La finalità dell’intervento: «Fonte Agliana è oggi oggetto – spiega l’assessore Iommi – di una radicale e ampia opera di restauro e recupero funzionale con valorizzazione paesaggistico-ambientale, sulla base di un attento e scrupoloso progetto, voluto dall’Amministrazione comunale e redatto dall’architetto Tobia Oresti. Finanziata con fondi Pnrr l’opera si prefigge un duplice scopo, da un lato il recupero di circa 15mila litri d’acqua giornalieri per usi comunali, dall’altro quello simbolico-culturale come luogo attrattivo della memoria condivisa e identitaria, da fruire come parte significante del più vasto teatro paesaggistico. Un paesaggio punteggiato da numerosi fontanili periurbani e residui storici che, come pezzi magnetici sparsi, stiamo cercando di connettere in una rete di percorsi pedonali, ma anche ciclabili, in un’ottica di sostenibilità e fruibilità complessiva della città “post covid” in grado di unire nel tempo la riqualificazione del teatro paesaggistico urbano a quello naturale circostante».

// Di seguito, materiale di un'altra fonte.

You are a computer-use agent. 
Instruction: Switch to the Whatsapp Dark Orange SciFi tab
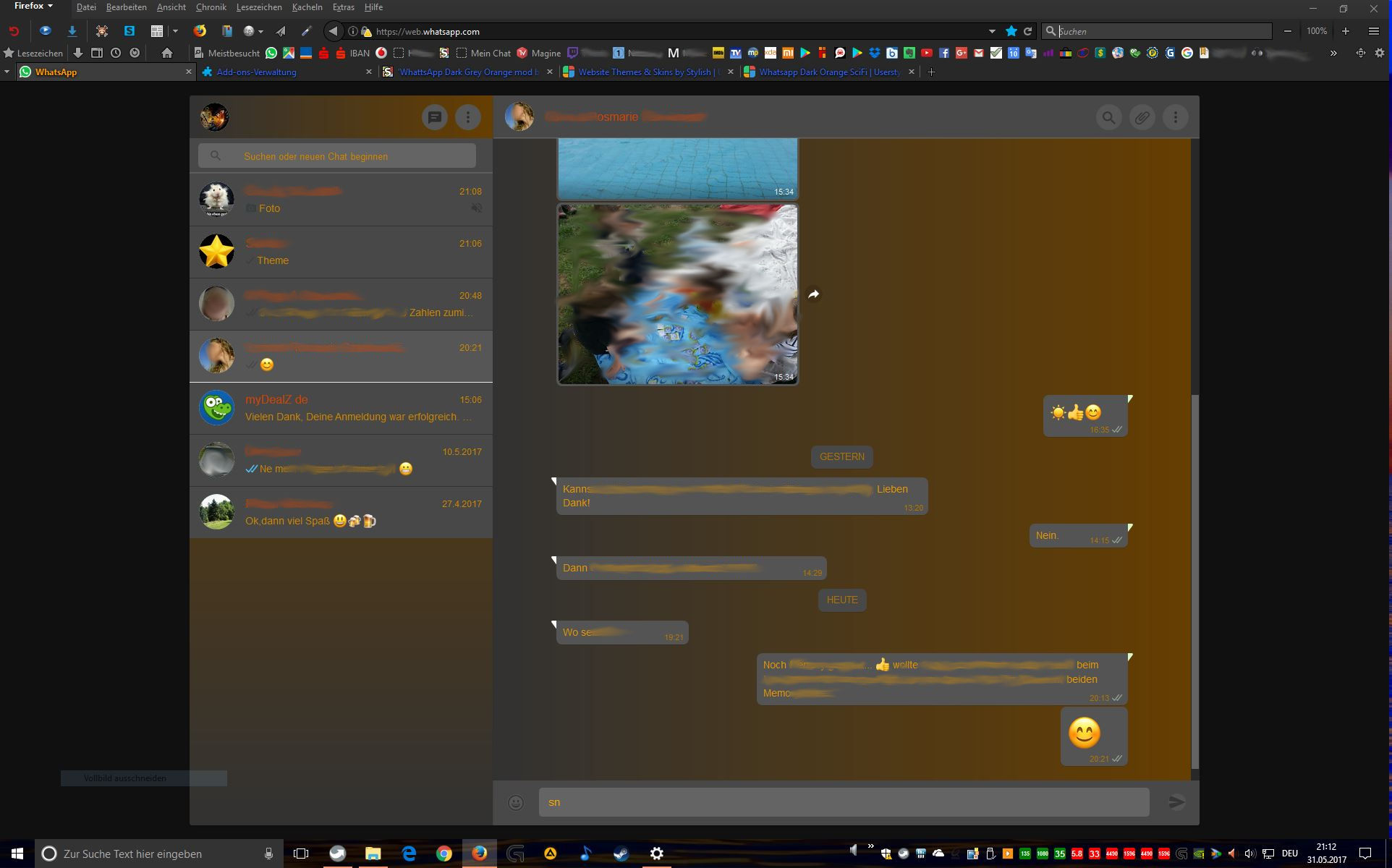pyautogui.click(x=825, y=72)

La storia più recente della fonte, i cui primi documenti che ne attestano l’esistenza risalgono al 1100, 1138, nella ricostruzione dell’assessore Silvano Iommi che ha anche guidato per decenni l’Ordine provinciale maceratese degli architetti: «Verso la fine degli anni ’40 del secolo scorso Fonte Agliana, ormai abbandonata e sostituita dal lavatoio pubblico detto “Grottino S. Giogio”, posto proprio all’imbocco dell’”ammattonata” sotto viale Leopardi, venne abbandonata e scomparve sotto un acquitrino in una fitta boscaglia naturale. Tuttavia non restò dimenticata tanto che nel 1984 fu riportata alla luce una prima volta dal compianto architetto Gabor Bonifazi con l’ausilio dell’Impresa Alfredo Monteverde e, una seconda volta, nel luglio del 2019 da me con l’opera di Apm diretta dall’appassionato FernandoPalmieri».